- Written request
Copy the entries from the start through the line containing "tap(485, 331)", swapping "Remesh" for "Retopology" and leaving everything else unchanged.

BEGIN Data to process

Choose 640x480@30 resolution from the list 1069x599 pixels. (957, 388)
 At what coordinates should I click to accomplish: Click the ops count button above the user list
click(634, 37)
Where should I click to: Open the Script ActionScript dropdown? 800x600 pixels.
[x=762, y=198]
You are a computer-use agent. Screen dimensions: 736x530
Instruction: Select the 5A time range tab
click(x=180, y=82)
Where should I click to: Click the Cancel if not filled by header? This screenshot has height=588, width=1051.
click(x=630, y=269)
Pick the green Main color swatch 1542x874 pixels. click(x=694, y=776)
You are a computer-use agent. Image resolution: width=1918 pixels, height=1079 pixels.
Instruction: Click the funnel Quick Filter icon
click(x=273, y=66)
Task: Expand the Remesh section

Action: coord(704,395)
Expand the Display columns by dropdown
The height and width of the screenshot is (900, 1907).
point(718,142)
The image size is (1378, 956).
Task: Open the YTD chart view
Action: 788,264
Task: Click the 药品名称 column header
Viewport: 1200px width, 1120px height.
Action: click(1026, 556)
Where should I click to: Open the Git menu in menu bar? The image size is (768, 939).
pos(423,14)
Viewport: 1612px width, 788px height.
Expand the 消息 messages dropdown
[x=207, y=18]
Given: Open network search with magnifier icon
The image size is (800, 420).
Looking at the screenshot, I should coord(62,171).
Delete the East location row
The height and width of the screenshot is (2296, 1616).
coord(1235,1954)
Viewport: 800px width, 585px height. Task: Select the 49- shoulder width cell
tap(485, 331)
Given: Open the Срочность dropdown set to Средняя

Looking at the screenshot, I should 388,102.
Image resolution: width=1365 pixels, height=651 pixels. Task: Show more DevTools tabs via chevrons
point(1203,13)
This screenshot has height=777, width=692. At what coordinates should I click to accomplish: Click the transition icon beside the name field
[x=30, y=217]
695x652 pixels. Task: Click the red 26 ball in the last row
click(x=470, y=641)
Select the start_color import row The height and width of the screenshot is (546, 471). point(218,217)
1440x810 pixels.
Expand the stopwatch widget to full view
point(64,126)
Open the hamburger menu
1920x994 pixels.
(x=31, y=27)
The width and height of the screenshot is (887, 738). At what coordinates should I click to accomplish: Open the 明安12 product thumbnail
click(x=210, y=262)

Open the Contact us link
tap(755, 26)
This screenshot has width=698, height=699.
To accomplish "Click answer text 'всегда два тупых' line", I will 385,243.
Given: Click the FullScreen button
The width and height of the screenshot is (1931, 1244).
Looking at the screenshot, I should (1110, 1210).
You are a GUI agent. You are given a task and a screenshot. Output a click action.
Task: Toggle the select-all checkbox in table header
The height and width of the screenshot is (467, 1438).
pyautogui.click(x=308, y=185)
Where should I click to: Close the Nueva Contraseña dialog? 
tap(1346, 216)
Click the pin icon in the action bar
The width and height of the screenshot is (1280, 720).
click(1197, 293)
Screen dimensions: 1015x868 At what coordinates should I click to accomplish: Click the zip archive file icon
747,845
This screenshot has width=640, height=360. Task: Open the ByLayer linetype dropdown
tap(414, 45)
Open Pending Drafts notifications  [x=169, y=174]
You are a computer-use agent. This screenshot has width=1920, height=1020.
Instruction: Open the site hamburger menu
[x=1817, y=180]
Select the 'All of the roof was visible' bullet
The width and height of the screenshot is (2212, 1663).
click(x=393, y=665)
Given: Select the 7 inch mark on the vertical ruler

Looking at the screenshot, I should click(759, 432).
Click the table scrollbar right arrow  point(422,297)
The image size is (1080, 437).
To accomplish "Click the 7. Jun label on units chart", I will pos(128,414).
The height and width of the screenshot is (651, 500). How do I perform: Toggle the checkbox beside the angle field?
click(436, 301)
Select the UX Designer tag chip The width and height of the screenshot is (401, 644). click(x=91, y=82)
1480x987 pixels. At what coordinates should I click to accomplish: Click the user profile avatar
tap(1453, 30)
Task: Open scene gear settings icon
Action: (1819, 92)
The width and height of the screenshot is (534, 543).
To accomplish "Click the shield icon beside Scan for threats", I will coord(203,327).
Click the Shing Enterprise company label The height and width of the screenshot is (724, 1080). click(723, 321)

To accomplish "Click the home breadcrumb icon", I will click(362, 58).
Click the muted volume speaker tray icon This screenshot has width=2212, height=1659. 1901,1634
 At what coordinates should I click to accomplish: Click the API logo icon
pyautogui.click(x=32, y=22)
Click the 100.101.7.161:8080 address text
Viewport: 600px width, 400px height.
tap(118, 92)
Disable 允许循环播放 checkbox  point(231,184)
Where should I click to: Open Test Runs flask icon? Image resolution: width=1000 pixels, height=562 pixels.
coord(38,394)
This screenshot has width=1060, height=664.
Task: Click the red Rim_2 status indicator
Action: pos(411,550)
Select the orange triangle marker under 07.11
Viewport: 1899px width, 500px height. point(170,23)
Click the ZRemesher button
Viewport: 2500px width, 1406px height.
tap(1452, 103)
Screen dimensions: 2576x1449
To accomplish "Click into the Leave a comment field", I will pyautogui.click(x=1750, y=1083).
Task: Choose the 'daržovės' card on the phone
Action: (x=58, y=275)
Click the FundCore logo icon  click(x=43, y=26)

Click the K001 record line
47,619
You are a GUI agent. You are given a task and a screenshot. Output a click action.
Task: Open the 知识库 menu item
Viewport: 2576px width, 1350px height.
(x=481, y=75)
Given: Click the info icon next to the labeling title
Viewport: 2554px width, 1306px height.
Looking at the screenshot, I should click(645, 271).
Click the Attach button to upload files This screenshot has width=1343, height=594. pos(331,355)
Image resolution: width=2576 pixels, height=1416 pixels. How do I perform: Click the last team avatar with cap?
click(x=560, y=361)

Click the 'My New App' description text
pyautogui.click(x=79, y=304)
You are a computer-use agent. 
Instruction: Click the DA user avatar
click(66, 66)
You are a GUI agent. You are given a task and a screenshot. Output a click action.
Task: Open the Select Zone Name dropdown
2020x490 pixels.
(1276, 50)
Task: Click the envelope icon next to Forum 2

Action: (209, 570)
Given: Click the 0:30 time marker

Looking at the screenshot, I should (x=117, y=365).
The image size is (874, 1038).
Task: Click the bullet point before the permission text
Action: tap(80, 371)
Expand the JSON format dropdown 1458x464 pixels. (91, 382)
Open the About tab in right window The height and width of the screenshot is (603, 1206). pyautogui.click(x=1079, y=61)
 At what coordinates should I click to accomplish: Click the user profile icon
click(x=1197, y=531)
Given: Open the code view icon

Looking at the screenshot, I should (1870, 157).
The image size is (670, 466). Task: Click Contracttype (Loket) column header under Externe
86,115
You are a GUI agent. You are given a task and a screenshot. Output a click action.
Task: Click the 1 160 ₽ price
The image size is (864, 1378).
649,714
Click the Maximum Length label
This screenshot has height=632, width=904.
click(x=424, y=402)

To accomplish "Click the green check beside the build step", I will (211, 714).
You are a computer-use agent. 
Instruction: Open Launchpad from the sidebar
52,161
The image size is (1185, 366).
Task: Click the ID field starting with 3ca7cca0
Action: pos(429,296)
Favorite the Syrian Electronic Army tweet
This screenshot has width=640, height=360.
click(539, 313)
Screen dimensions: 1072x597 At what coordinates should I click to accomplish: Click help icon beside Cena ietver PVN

END Data to process

- Written response
Choose 640x480@30 resolution from the list 1069x599 pixels. (957, 388)
 At what coordinates should I click to accomplish: Click the ops count button above the user list
click(634, 37)
Where should I click to: Open the Script ActionScript dropdown? 800x600 pixels.
[x=762, y=198]
You are a computer-use agent. Screen dimensions: 736x530
Instruction: Select the 5A time range tab
click(x=180, y=82)
Where should I click to: Click the Cancel if not filled by header? This screenshot has height=588, width=1051.
click(x=630, y=269)
Pick the green Main color swatch 1542x874 pixels. click(x=694, y=776)
You are a computer-use agent. Image resolution: width=1918 pixels, height=1079 pixels.
Instruction: Click the funnel Quick Filter icon
click(x=273, y=66)
Task: Expand the Retopology section

Action: coord(704,395)
Expand the Display columns by dropdown
The height and width of the screenshot is (900, 1907).
point(718,142)
The image size is (1378, 956).
Task: Open the YTD chart view
Action: 788,264
Task: Click the 药品名称 column header
Viewport: 1200px width, 1120px height.
Action: click(1026, 556)
Where should I click to: Open the Git menu in menu bar? The image size is (768, 939).
pos(423,14)
Viewport: 1612px width, 788px height.
Expand the 消息 messages dropdown
[x=207, y=18]
Given: Open network search with magnifier icon
The image size is (800, 420).
Looking at the screenshot, I should coord(62,171).
Delete the East location row
The height and width of the screenshot is (2296, 1616).
coord(1235,1954)
Viewport: 800px width, 585px height. Task: Select the 49- shoulder width cell
tap(485, 331)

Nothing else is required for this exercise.